I had some shirts printed and noticed that the 50/50 blend t-shirts have a dull print. in particular the jerzees 50/50 the blacks look almost grey. so I am wondering if i get my shirts printed on 100% cotton (beefy t) will the print come out more vibrant in color? or could it be that the printer (printing co.) needs different inks..etc.( i dont know to much about the dtg process i mostly just see the results)...


can some one give me some insite?


----------



## 4thNGoal (May 1, 2008)

I noticed the same thing when I printed on 50/50 (navy blue). 100% cotton is MUCH better. I think that part of the issue is that the ink is not absorbed into the fiber as well with 50/50, as a result you have to use less ink, or it will splatter when it is cured. When we print we are able to choose different print modes that lay down different amounts of ink. When I print on 100% cotton, I will use an underbase (white) mode of 1440. On 50/50 that is too much ink (especially if I am going to put color on top of that), so I am forced to use 1/2 as much ink with a 720 mode.

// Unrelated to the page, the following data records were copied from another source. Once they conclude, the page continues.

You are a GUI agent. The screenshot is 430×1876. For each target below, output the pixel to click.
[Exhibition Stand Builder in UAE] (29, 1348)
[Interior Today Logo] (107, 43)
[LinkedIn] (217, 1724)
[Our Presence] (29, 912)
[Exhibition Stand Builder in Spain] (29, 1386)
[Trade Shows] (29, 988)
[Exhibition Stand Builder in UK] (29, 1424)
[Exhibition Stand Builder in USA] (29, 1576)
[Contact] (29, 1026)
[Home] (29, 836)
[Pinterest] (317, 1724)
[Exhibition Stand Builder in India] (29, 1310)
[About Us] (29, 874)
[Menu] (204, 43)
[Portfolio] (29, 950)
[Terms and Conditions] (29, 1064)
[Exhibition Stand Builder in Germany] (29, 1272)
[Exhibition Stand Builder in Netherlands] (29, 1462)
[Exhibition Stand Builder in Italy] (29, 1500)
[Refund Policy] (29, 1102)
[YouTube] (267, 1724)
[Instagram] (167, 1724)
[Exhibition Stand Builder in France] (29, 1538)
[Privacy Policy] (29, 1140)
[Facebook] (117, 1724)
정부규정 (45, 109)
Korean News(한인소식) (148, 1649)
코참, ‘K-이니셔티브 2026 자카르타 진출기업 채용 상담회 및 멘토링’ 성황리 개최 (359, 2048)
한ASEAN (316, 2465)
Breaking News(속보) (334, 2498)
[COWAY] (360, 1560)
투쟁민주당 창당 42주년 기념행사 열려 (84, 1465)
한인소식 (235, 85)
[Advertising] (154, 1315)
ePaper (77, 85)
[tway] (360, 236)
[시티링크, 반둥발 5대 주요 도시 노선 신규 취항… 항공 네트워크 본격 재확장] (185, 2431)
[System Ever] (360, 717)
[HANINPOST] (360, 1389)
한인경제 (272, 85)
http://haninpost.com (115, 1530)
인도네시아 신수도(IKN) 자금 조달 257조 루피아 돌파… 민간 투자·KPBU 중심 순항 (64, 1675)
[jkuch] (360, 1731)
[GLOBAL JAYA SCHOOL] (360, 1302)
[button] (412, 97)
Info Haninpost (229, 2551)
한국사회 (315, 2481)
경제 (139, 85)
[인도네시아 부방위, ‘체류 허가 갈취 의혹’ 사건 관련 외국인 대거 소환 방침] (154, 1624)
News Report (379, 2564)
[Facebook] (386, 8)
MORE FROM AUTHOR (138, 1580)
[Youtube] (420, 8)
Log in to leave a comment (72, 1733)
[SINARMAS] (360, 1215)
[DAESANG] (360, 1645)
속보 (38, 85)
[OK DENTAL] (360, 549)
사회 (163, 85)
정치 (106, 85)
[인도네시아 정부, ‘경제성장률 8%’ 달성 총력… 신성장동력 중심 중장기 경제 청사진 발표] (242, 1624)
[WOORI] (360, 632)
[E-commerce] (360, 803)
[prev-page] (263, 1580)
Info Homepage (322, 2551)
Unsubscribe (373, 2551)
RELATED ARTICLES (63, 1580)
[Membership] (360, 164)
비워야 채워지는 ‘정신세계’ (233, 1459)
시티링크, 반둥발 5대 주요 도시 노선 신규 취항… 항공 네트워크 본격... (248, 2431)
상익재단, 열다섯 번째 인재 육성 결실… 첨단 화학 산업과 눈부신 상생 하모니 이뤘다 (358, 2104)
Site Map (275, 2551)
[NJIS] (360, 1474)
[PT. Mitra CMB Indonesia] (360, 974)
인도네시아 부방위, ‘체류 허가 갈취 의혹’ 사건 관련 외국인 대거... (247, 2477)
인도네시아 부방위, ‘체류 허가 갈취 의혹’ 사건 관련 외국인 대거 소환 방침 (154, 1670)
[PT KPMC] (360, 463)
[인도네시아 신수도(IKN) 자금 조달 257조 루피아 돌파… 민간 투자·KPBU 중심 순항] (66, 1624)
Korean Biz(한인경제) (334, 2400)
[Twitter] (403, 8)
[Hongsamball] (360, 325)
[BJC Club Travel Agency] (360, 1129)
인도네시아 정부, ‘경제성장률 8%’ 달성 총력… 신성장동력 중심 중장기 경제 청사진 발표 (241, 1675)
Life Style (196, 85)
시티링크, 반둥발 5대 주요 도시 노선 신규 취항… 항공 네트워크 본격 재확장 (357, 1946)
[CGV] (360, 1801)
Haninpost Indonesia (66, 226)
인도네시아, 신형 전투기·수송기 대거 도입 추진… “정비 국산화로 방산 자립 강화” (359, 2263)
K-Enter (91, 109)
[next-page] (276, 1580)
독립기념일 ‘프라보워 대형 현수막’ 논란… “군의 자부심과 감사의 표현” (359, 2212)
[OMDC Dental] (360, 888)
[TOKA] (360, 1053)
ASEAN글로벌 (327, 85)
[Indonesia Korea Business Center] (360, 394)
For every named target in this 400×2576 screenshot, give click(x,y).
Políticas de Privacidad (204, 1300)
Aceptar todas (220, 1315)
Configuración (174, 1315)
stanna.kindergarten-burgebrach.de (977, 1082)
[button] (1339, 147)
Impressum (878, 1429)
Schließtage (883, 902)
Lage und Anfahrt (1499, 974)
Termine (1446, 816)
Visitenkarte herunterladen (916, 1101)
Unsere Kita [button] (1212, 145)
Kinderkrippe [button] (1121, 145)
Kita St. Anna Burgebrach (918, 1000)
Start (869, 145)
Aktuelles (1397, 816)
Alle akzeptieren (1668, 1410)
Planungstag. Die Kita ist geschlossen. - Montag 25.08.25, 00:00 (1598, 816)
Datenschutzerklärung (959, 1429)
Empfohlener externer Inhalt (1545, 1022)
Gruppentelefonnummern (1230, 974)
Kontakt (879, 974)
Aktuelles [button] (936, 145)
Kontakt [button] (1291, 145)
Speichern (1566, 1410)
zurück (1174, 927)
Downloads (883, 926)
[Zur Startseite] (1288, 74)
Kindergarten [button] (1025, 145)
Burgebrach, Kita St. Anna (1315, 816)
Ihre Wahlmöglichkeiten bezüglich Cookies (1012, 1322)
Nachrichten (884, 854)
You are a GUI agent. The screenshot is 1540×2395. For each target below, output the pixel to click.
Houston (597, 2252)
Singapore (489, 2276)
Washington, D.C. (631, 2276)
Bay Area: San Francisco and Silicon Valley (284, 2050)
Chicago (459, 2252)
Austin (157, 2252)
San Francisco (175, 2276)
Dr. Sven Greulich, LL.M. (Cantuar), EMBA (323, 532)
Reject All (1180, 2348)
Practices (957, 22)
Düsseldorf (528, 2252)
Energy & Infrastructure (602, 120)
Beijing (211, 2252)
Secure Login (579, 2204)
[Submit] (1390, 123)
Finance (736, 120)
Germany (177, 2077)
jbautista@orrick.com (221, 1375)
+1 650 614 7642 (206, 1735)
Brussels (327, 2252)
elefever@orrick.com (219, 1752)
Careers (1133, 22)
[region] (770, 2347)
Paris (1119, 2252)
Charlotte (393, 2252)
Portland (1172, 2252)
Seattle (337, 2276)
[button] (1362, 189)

Switch to 100% cotton and you'll love the difference.


----------



## colin7 (Sep 25, 2007)

100% cotton is definitely best and is/should be recommended by who ever sold you the equipment


----------



## DAGuide (Oct 2, 2006)

Any natural fibers (i.e. cotton, bamboo,...) will tend to print better than any synthetic fibers (i.e. polyester, nylon,...). In some cases, the use of pretreatment may help the print look better on a synthetic fabric.


----------



## csquared (Sep 8, 2006)

Shirts that I have printed with success are
-Bamboo - these shirts behave a lot like cotton.
-95/5 cotton/spandex - prints very well and holds the print after wash, I think the spandex helps with the fibrillation.


----------



## treadhead (Jul 26, 2006)

Yep...100% cotton works best. However, I've noticed that I notice a bigger difference on pretreated darker shirts vs. lighet non-pretreated shirts.


----------



## Printzilla (Mar 22, 2007)

Current trends in the marketplace are moving in the direction to allow printing on 100% polyester. There are some posts here on the forum with pictures of printed polyester.


----------



## FJV11 (Oct 15, 2007)

The colors loose their edge a little quicker on the 50/50s but the fiber problem that you get with a lot of 100% cotton shirts isn't as bad with the 50/50s. Either way I think a lot has to do with the brand of shirt and how you're washing/curing it.


----------



## BML Builder (Jul 8, 2008)

We use 100% cotton most of the time. We have done some 50/50 but most of the inks are made for cotton so they do not usually hold up as well on the 50/50. I have heard of the push for inks to be more versatile on the other fabrics. I have seen where YoDan has been able to print some really nice prints on 100% polyester. I think in the near future you will see more capabilities to print on different fabrics a lot more easily.


----------